Odłożyłam napój i wzięłam, przejechałam po jego dłoni swoją. Nudziłam się, a że chłopak jest niczego sobie to czasem, chce się go dotknąć. Na czerwonym świetle i to w korku, nachyliłam się, aby nieco zbliżyć się do chłopaka. Ten się spojrzał. Położyłam dłoń na jego policzku i musnęłam jego usta swoimi. Bo chciałam. Samochód ruszał tak wolno. Więc przesiadłam się i usiadłam przodem do Aleksa na kolanach. Oplotłam ręce wokół jego szyi i przyległam do niego. Jedna z dłoni wplotłam w jego włosy i się nimi bawiłam. Oparłam głowę o jego ramię, czułam się dziwnie w jego objęciach.
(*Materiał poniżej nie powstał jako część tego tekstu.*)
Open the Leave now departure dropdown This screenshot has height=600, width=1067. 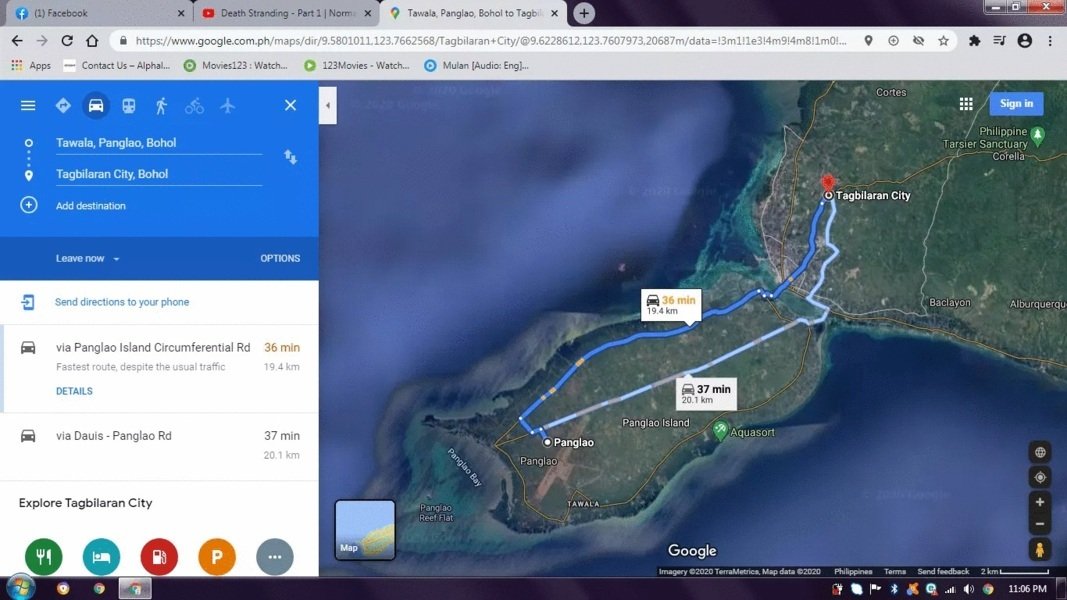(x=86, y=258)
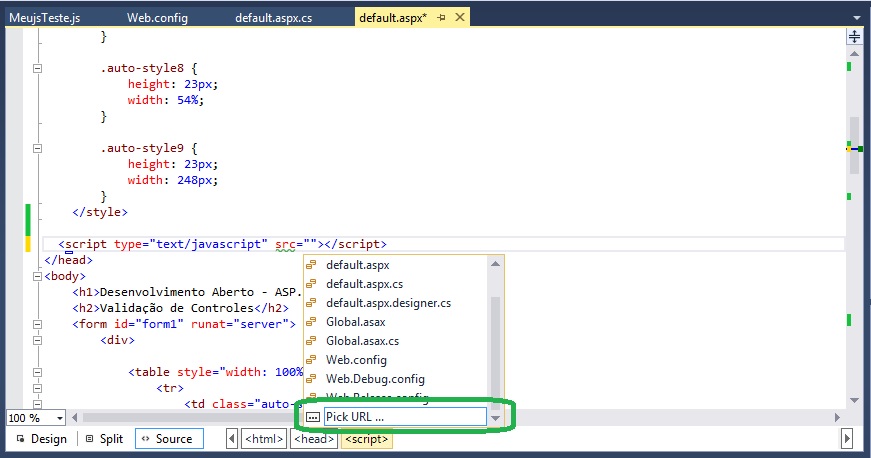871x458 pixels.
Task: Pin the default.aspx tab
Action: pyautogui.click(x=441, y=19)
Miał mnie zrzucić, jednak zignorował to i zajął się prowadzeniem.
- Aleks. - wyszeptałam. Na co się spiął.
- Jeszcze z piętnaście minut i będziemy na miejscu. - powiedział.
Zbliżyłam się bliżej, nasze ciała się tak bardzo stykały ze sobą.
***
Po dojechaniu na miejsce. Chłopak zaparkował. Jednak wciąż siedziałam na jego kolanach, otworzył drzwi i postawił mnie na ziemi. Po czym sam wyszedł. Ruszyliśmy w umówione miejsce, gdzie ja szlam blisko Aleksa, nieco się speszyłam. Nie wiem, czy się bałam, czy co.


Alex?

Brak komentarzy:

Prześlij komentarz

Wędrowcze, oto masz możliwość pozostawienia po sobie śladu! Proszę o podpisanie się nickiem na howrse/imieniem postaci na Divided Kingdom. Obraźliwe i anonimowe komentarze będą usuwane!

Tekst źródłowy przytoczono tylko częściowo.